September 11th, 2016
As I always say on this day~ No one needs to remind me~ of what happened in New York on September 11th, 2001. I was there~ at the Waldorf~ sleeping~ when the first plane hit the first tower. We, 7 of us, had come in from Canada that night~ landed at 2:30 in the morning~ ready to spend my day off in my favorite city. I went to bed at 7:30am... It was a beautiful day~ looking out the windows before I laid down. I was so excited to be there~ I had such hopes for that beautiful day~ and then the world stopped. The world changed. As the day went by you could not see the sun~ we put wet towels around all the windows.

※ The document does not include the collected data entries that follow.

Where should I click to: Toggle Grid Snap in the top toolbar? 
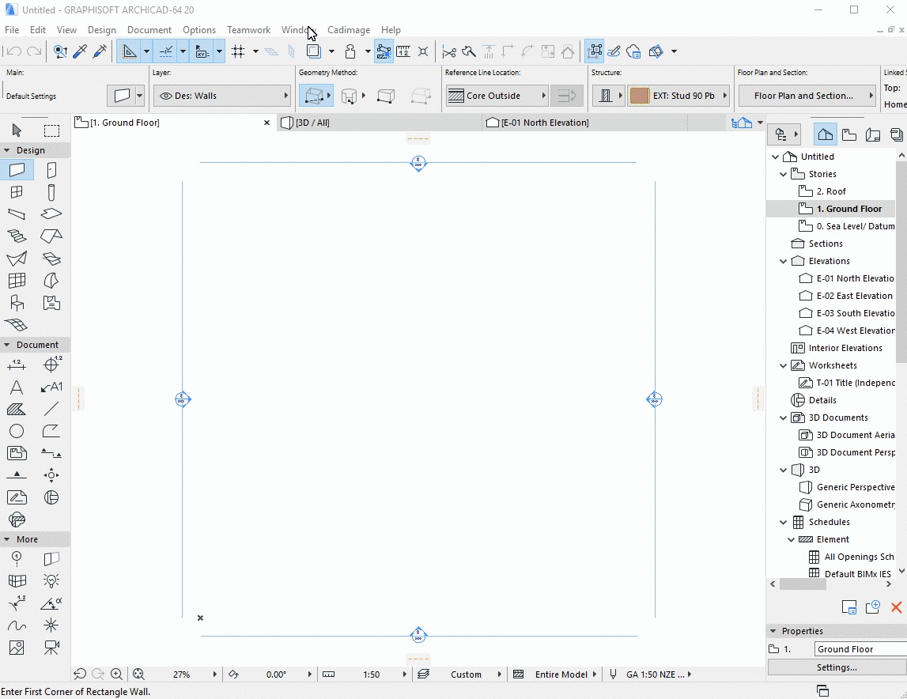(x=240, y=51)
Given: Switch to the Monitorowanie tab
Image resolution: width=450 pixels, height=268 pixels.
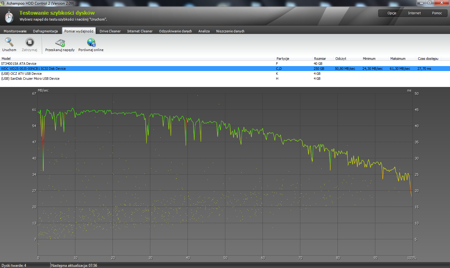Looking at the screenshot, I should click(x=15, y=31).
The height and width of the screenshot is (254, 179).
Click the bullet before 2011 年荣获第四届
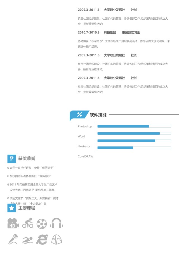[8, 185]
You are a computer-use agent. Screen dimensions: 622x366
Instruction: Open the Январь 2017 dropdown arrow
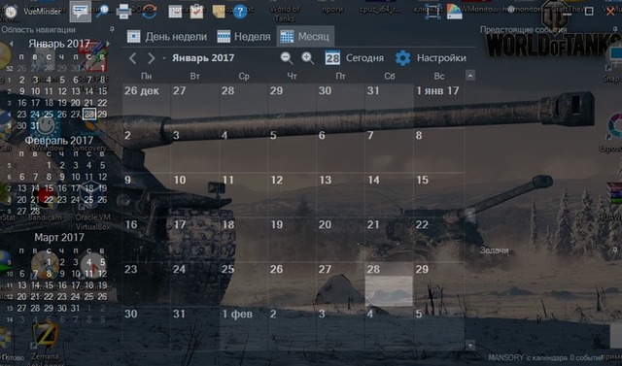(x=164, y=58)
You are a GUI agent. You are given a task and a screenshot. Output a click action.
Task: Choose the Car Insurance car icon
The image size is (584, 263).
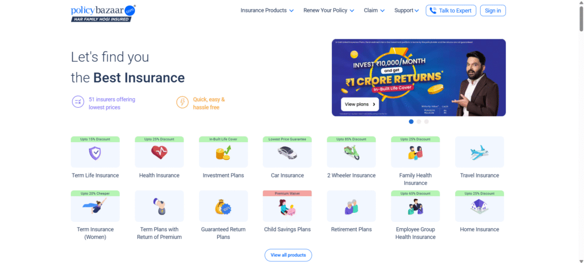coord(287,153)
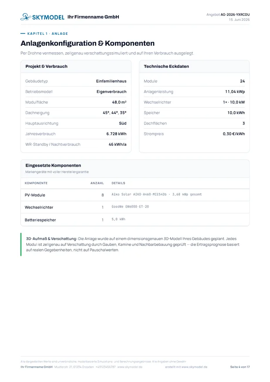Click the Strompreis value 0,30 €/kWh
The image size is (270, 382).
[x=234, y=134]
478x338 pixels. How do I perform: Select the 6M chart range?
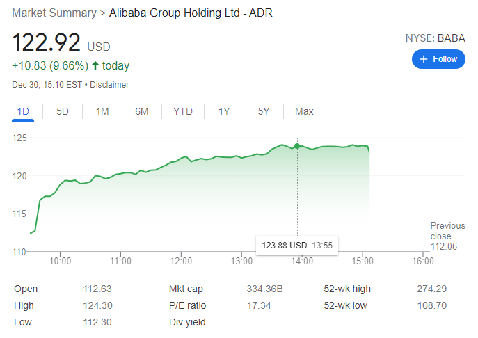pyautogui.click(x=142, y=111)
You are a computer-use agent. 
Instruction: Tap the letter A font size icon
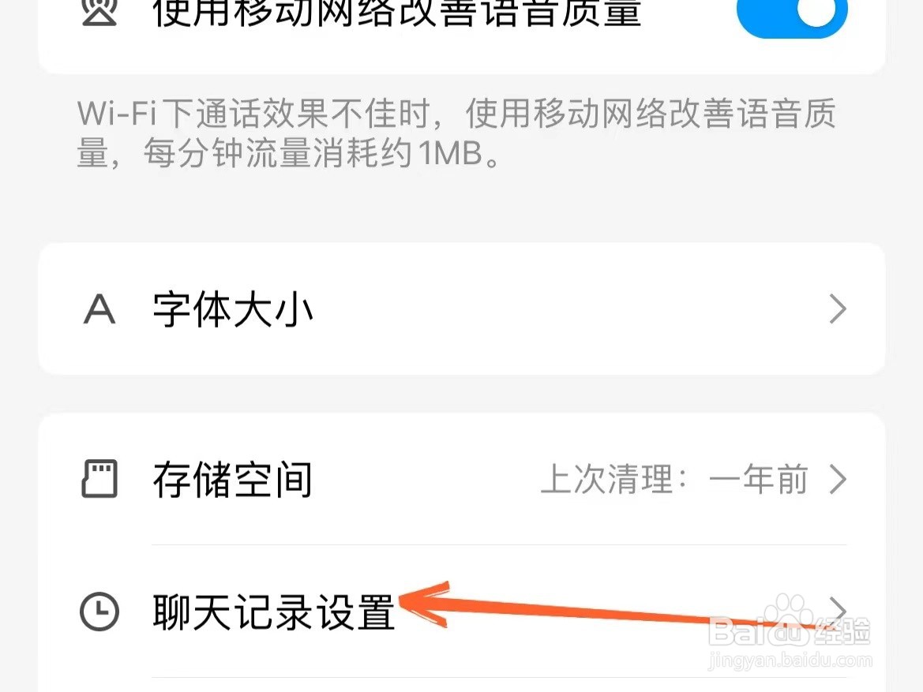tap(99, 309)
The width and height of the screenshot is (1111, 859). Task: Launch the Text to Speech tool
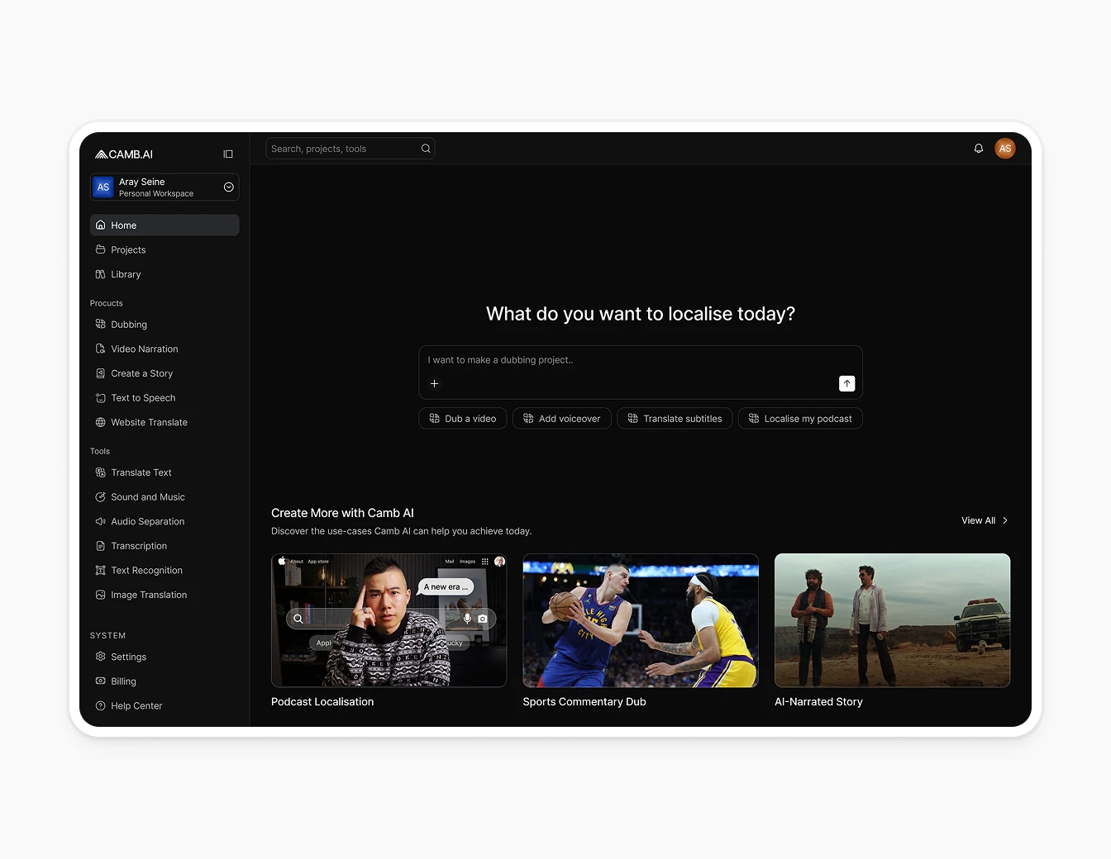(142, 397)
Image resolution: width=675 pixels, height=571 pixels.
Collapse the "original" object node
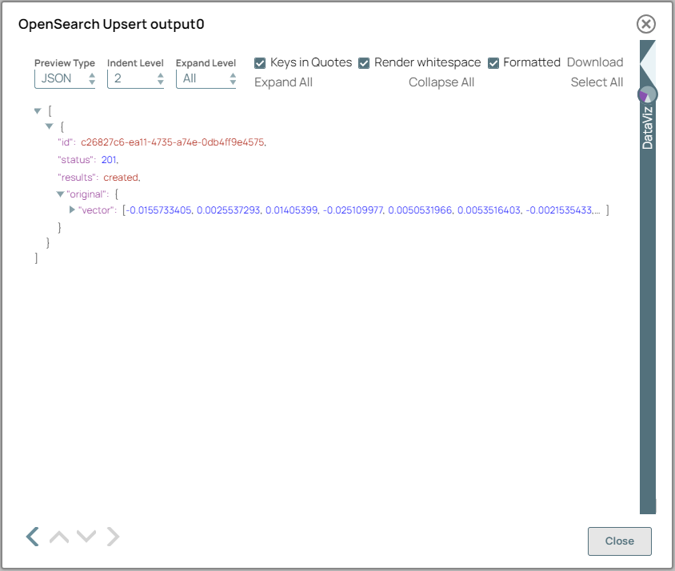pyautogui.click(x=60, y=194)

It was as if the world had ended.
I kept a journal all through the four days we were there. As we drove away from New York on Friday at sunset (on a bus) heading towards Atlantic City (show on Saturday had not been canceled) we looked back across the water at the fallen towers and the sad grey city. We drove slowly, taking pictures in our minds~ knowing that nothing ~ NOTHING ~ would ever be the same. And we cried. Silent grey shadowed tears of disbelief~ I think we cried all the way to Atlantic City. I don’t think any words were even spoken, and we prayed that the world would heal and get better.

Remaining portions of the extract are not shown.